** Begin TASK MATERIAL **
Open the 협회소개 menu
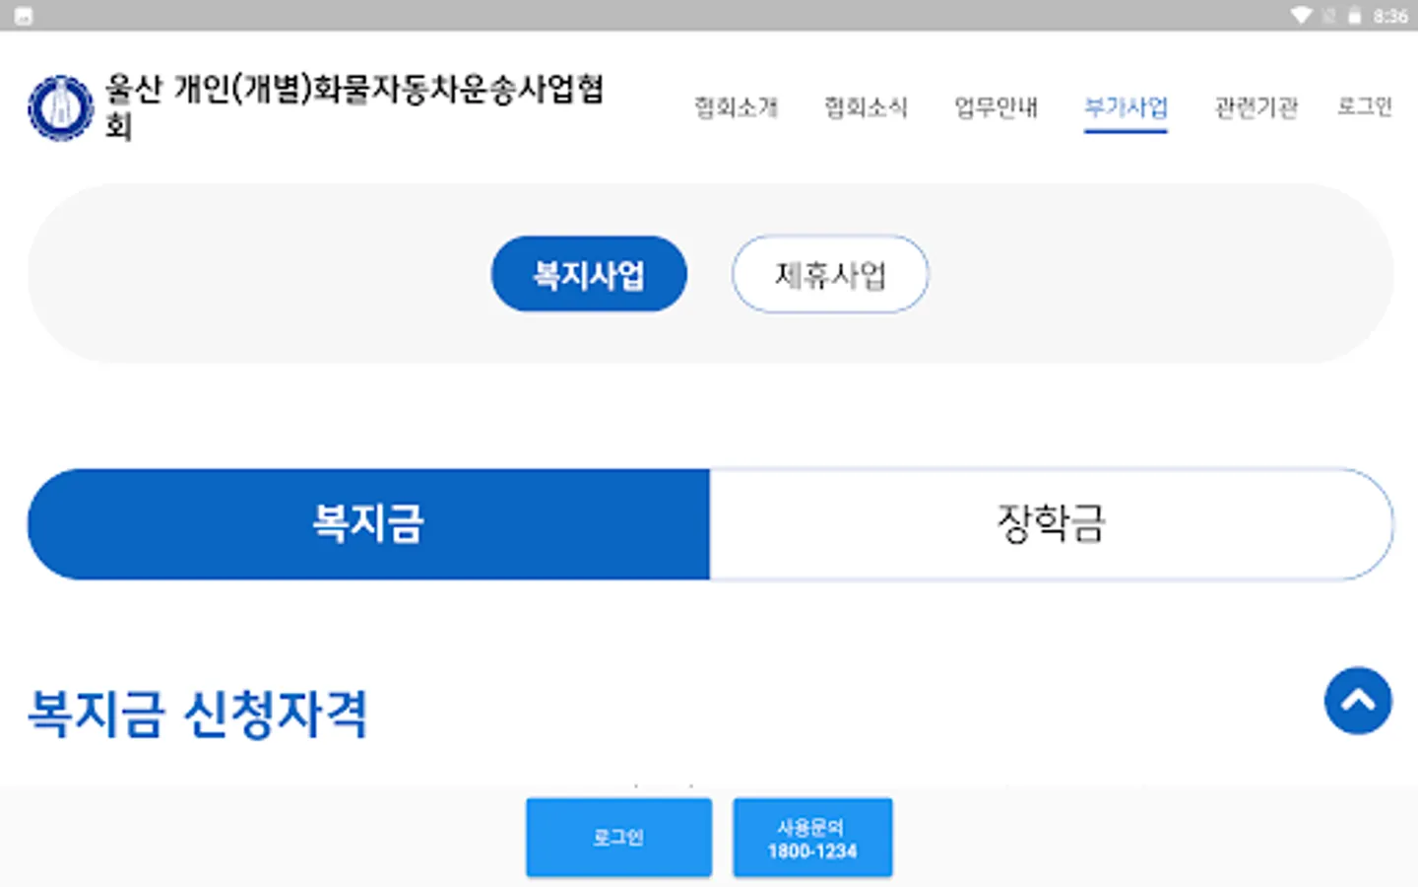 click(x=736, y=107)
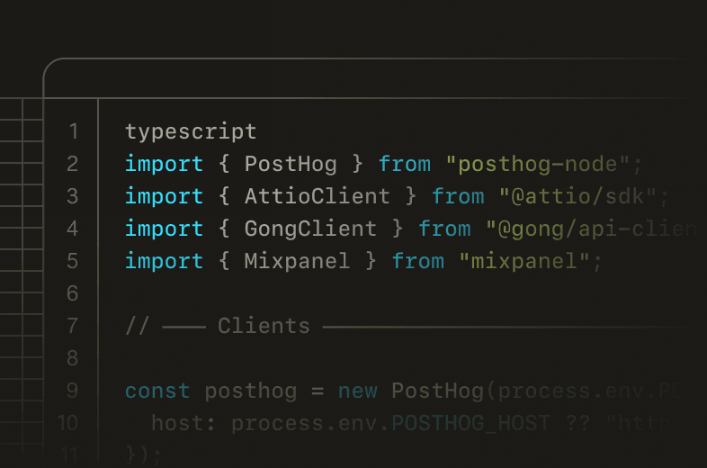Image resolution: width=707 pixels, height=468 pixels.
Task: Click the import keyword on line 2
Action: [x=165, y=165]
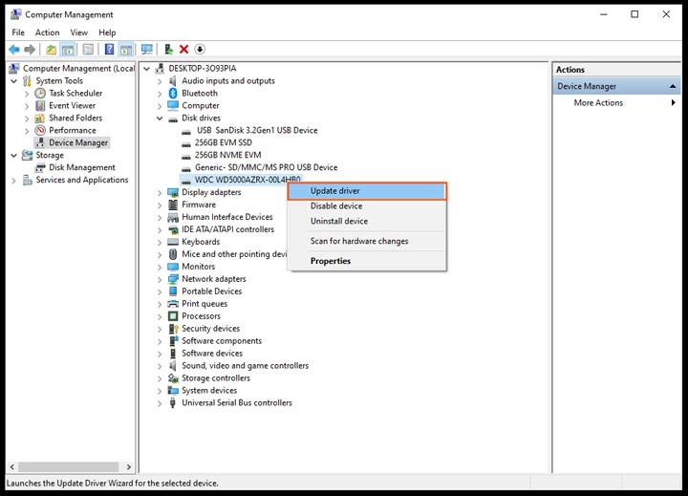688x496 pixels.
Task: Expand the Bluetooth device category
Action: pyautogui.click(x=161, y=94)
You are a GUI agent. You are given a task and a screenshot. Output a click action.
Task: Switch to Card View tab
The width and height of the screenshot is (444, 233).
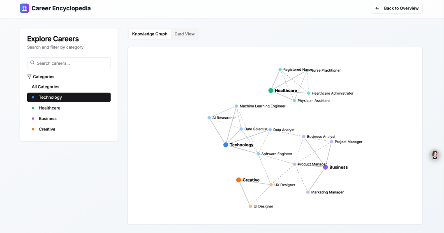point(185,34)
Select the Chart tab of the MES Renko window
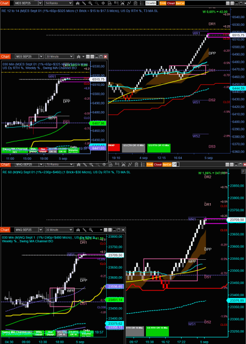Viewport: 246px width, 344px height. pyautogui.click(x=4, y=3)
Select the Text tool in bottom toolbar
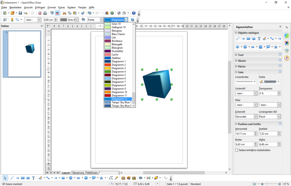The height and width of the screenshot is (186, 291). [x=33, y=178]
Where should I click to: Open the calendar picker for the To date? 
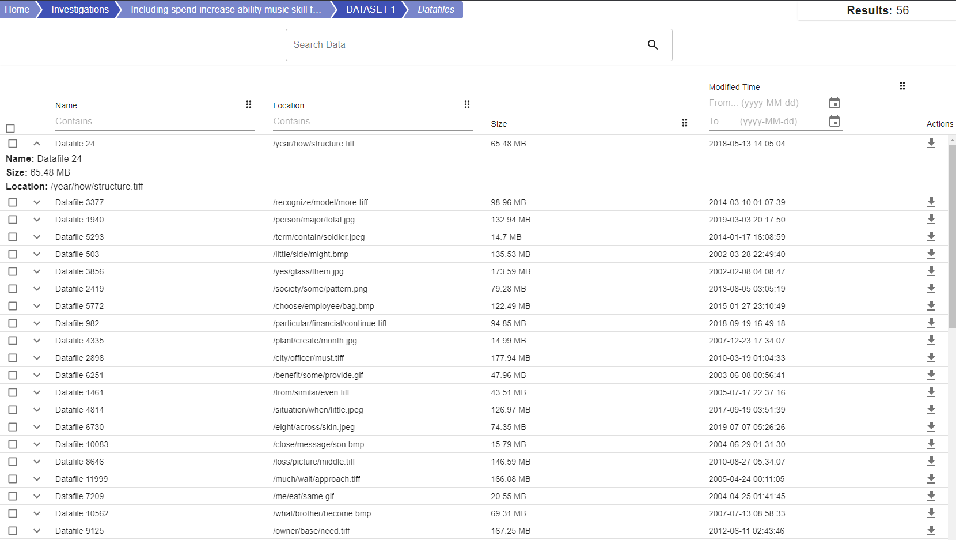coord(834,121)
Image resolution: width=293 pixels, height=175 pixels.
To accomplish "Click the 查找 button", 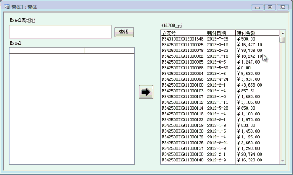I will (124, 32).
** End TASK MATERIAL **
§ YOUR TASK: Rewrite the records from the line with "You are a GUI" up to and including the line with "Viewport: 246px width, 344px" as a numbered list, skipping any blank lines and leaving out the pictures.

§ REPLY:
1. You are a GUI agent. You are given a task and a screenshot. Output a click action.
2. Task: Switch to Card View tab
3. The width and height of the screenshot is (444, 233).
4. point(185,34)
5. Select the Chart tab of the MES Renko window
6. Viewport: 246px width, 344px height. pyautogui.click(x=4, y=3)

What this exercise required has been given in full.